*Activity*
Report each line of the data below in which "agent" appears.

*Provided entries*
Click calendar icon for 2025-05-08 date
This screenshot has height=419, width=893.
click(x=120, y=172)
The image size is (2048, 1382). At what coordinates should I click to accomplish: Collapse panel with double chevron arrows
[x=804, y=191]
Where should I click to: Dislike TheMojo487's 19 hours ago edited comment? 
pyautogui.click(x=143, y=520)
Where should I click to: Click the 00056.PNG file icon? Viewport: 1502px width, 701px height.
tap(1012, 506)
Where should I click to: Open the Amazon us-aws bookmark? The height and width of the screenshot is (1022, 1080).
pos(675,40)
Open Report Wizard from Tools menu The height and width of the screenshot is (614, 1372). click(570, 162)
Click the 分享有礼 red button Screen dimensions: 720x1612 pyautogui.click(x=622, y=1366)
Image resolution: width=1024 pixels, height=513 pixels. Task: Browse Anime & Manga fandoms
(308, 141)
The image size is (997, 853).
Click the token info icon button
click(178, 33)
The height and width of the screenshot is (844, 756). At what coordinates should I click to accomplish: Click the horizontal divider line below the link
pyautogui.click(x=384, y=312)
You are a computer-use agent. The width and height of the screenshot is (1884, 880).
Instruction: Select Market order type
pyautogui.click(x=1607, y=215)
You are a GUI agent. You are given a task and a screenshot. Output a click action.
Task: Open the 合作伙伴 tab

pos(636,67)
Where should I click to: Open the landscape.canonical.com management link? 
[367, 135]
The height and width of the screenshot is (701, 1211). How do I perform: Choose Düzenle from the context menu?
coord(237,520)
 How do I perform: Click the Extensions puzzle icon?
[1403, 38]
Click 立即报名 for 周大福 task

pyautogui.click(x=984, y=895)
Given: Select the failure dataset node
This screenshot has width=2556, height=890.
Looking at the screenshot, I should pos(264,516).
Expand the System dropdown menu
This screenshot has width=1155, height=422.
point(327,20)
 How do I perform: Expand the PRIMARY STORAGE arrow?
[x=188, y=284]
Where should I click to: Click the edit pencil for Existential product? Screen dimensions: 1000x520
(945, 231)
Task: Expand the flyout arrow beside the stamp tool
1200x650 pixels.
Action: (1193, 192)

*Written answer*
You are a computer-use agent. The width and height of the screenshot is (1884, 880).
You are a GUI agent. You are given a task and a screenshot. Output a click action.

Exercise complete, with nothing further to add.